Bill Hurteau had me put a trackside TE and batteries in his new Mallet, and we met there. He had a TE, so I had mounted one of mine and we traded when we got there. So I set up the freight cars I'd remembered to bring and he hauled them around the modular for an hour or so.

Then it was my turn. I hooked up and backed my loco to couple up with my train. Then... What's up, won't go forward. I took the coal load off the tender and peeked in. No green light. Hmm. Oh, the led is barely showing on this tx. Change batteries. The silly thing had spent all night out in the cold car so I wasn't surprised. Back to the train. Align the switches as somebody else had just pulled into the yard. Forward! What? No forward? Green LED is blinking. Eek! The smoke is leaking out of my receiver! Good thing I had this extra one I'd just traded with Bill.

Lots of people watched and asked many questions as I changed the receiver. I did a few tests to be sure there wasn't something else that caused the receiver to smoke. I got the tools all sorted back to their owners. The schedule board still had some open space, so I set my loco back onto the yard. Moved it back and forth a bit, then moved it up to get coupled with my train. 

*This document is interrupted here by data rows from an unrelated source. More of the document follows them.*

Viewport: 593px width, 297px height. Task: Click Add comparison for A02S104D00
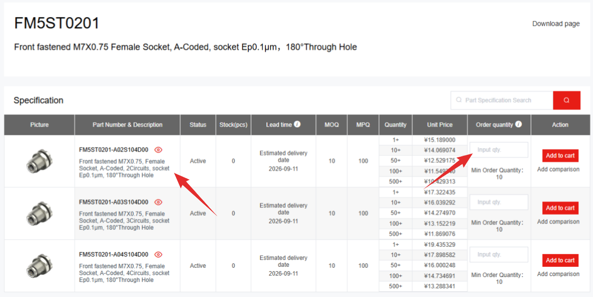click(x=558, y=169)

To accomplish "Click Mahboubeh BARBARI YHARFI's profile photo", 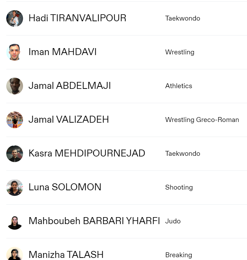I will 15,221.
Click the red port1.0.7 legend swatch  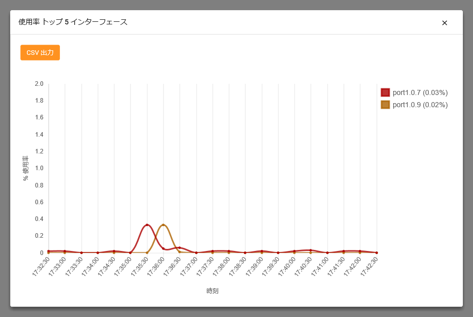point(385,92)
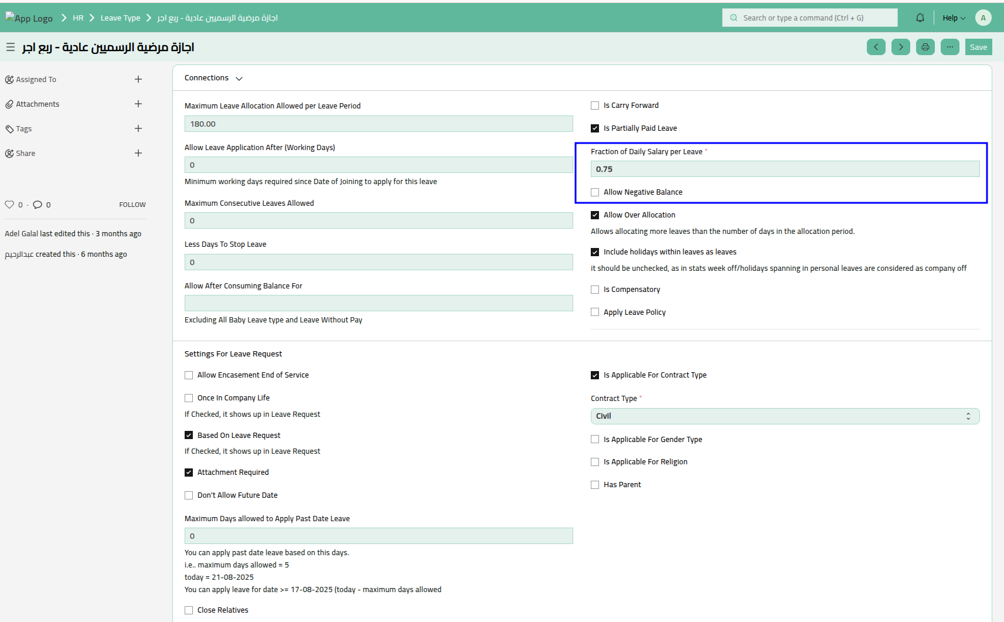Click FOLLOW in the sidebar
The width and height of the screenshot is (1004, 622).
click(132, 205)
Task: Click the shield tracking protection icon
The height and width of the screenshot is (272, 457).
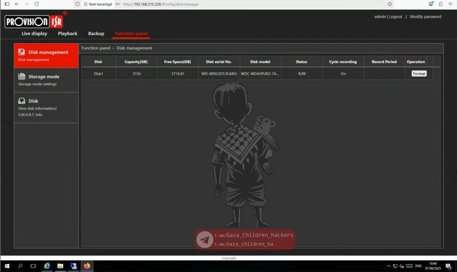Action: 77,4
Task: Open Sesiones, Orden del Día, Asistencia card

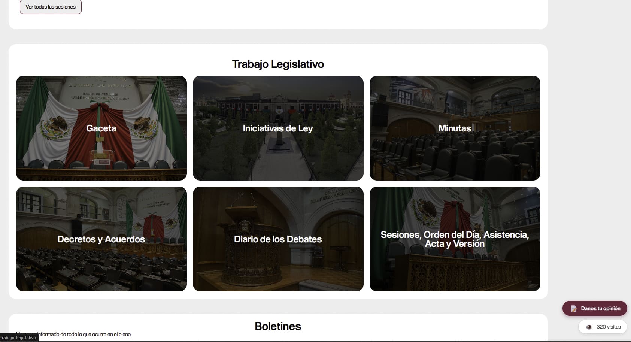Action: (x=455, y=239)
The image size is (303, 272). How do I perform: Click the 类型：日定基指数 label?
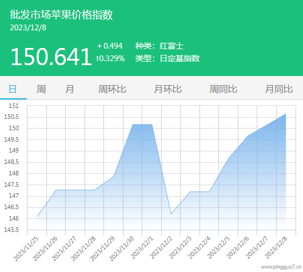pyautogui.click(x=168, y=58)
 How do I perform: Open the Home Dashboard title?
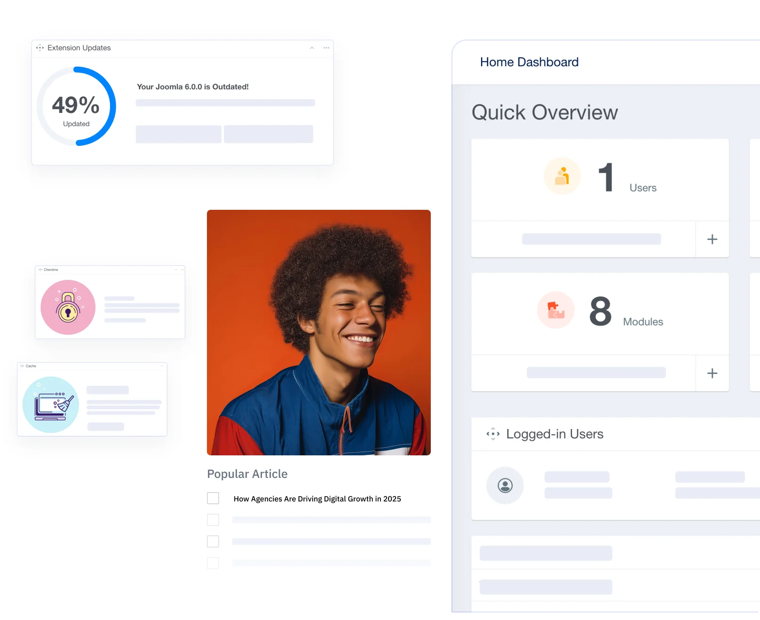click(529, 62)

CRASH! BASH! What? EEK! Bill's Mallet is following my commands and shoving another train off the end of a siding! The crash was Dan Patterson's caboose and the bash one of his incredibly beautiful hand built wooden gondolas I got it stopped just before his little loco joined them. I unplugged Bill's battery and found all the fragments. Guys were complaining there should have been something to stop the little train from going over the edge, but with that mallet shoving it, I don't think much would have prevented damage. Good thing I switch very slowly.

Ok. Back to my train. Let's change channel so I won't be running Bill's mallet. Hmm. Won't program. Now what? I picked up Bills transmitter. It responds to his. Now what? Good thing I brought 3 of these remotes

Well, everything is running now. Wait for that circus train to pass and I should be clear to pull out onto the main. It's 1:10pm. 

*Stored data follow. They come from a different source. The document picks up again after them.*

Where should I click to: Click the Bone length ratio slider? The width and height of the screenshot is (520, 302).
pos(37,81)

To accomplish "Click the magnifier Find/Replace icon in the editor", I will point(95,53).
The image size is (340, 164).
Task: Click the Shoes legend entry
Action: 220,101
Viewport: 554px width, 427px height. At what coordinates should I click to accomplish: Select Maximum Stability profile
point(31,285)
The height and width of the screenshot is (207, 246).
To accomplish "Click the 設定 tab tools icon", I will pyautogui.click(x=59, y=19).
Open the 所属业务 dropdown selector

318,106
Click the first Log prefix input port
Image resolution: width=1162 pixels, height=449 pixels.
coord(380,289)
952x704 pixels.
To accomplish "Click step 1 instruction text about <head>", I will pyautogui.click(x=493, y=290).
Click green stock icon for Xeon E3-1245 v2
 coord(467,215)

That little Dallee card doesn't sound too bad, but annoyingly, it stops chuffing when you turn the ringer on. Also, I have to be within about 2ft of the loco to blow the whistle. I have an accessory receiver in the boiler with the antenna running along the inside of the top. I'll have to rearrange that a little, but it should do for the weekend.

It's time for the sessions to start. I wasn't too interested in the one on track laying since I don't have any place to lay track, so I kept running. Now the public was coming in and nobody else was running trains. So, I sacrificed my afternoon and kept running. It's a dirty job, but somebody's got to do it!

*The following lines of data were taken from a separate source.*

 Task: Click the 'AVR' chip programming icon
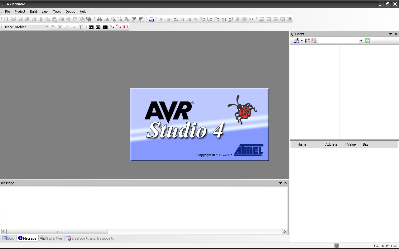(x=98, y=27)
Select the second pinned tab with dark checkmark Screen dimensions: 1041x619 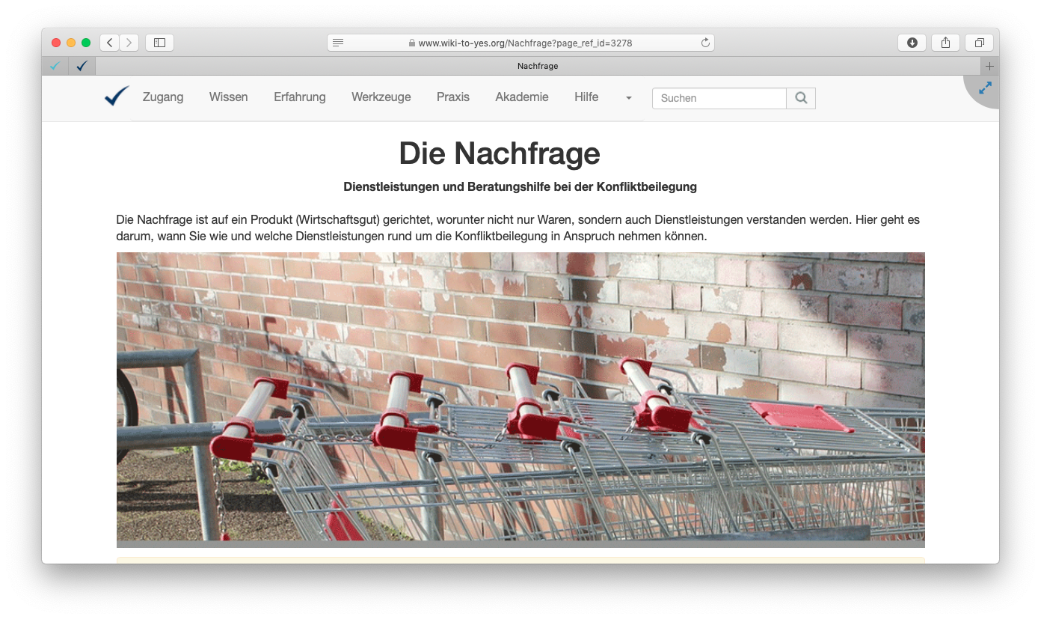[82, 66]
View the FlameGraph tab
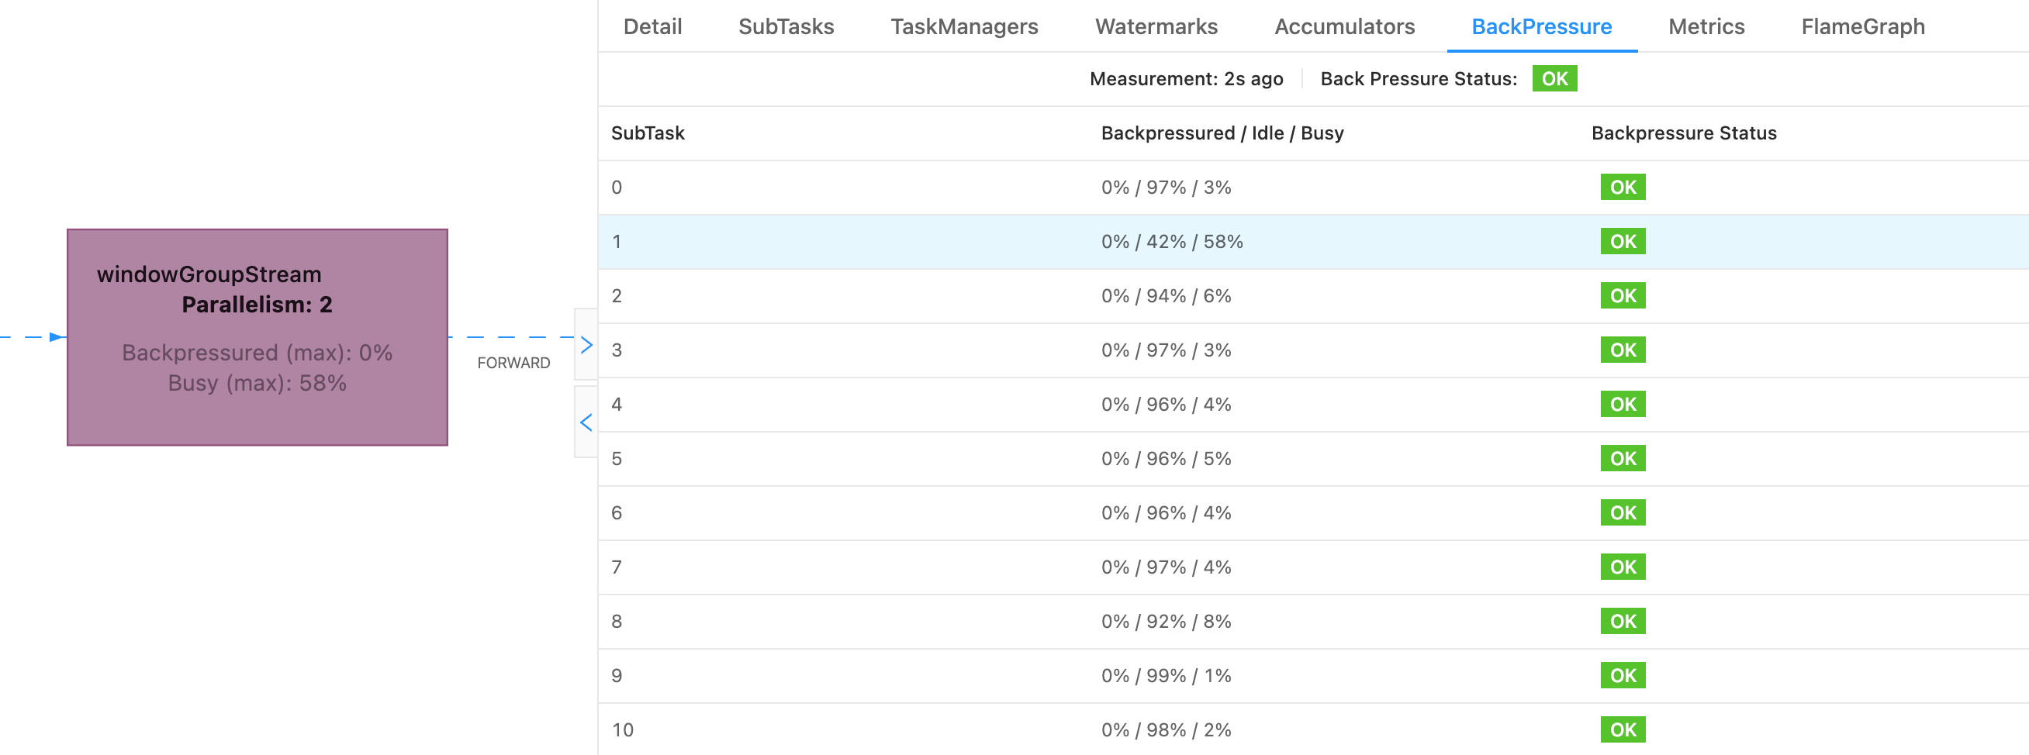 1862,27
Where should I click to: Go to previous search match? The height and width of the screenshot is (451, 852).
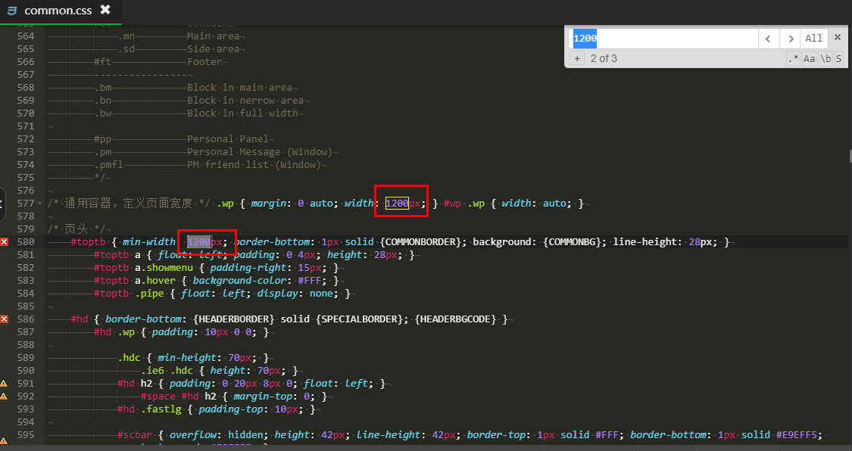coord(769,38)
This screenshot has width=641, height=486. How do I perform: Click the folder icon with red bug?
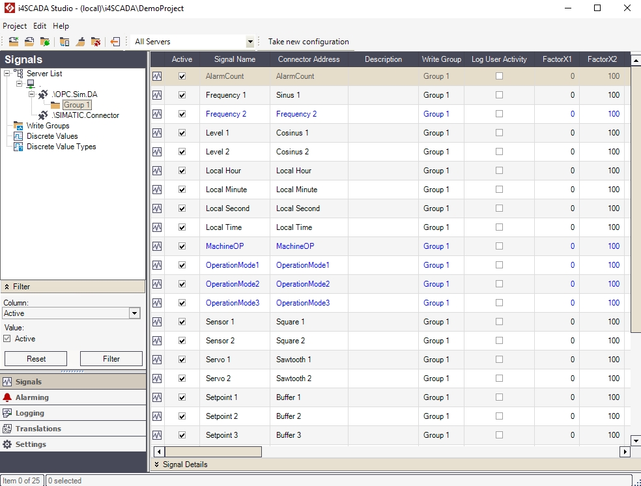(x=96, y=42)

I paused to appologise to Dan. "It just broke on glue joints, and I wanted to put KD couplers on anyhow." He set up on a table to make repairs. I'd never watched anybody put body mount KD's so I peeked in on him now and then. "Do you know where all these springs go?" he asked. I was hoping to learn from him how to put it together. It didn't take long to figure out.

Larry Tennyson walked up. "Do you mind if I add a few cars to your train?"

"Of course not." He had 3 beautiful custom painted 40ft box cars and a flat.

Since my battery always seemed to last 2 hours, I figured I'd run till it ran down, change battery and park on a siding for a while and let somebody else run. I grabbed the spare battery from the toolbox so I'd be ready when it stopped. I have 3.8 AH NiMH batteries. Well, 3:00 went by. 3:30 went by. This battery is getting a little heavy in my pocket. 4:30 came along and I'm getting pretty hungry and needed to visit the little room. 

"I'd like to run if you want to pull off." 

"Oh! Relief!" I parked on a siding. The consist was too long, that I took up both tracks on that double siding. 

After the pizza party at 6, the layout was empty, so I pulled out and ran for another half hour or so. Left the train parked on those 2 sidings over night.

Sunday Morning, there was still about 1/2 an hour of juice left in that battery.

I bought a 3 dome tank car and put metal wheels in it. Kept derailing. I fiddled with it a little. There that's better. "Tom, leave your train run, and show me how to...." I'm over there fiddeling with Dan's computer when I hear somebody calling, "TOM! STOP! STOP!" The silly tank car had derailed again and was knocking signals over. Ok. I left the tanker sit on a siding. Nobody else wants to run? Ok....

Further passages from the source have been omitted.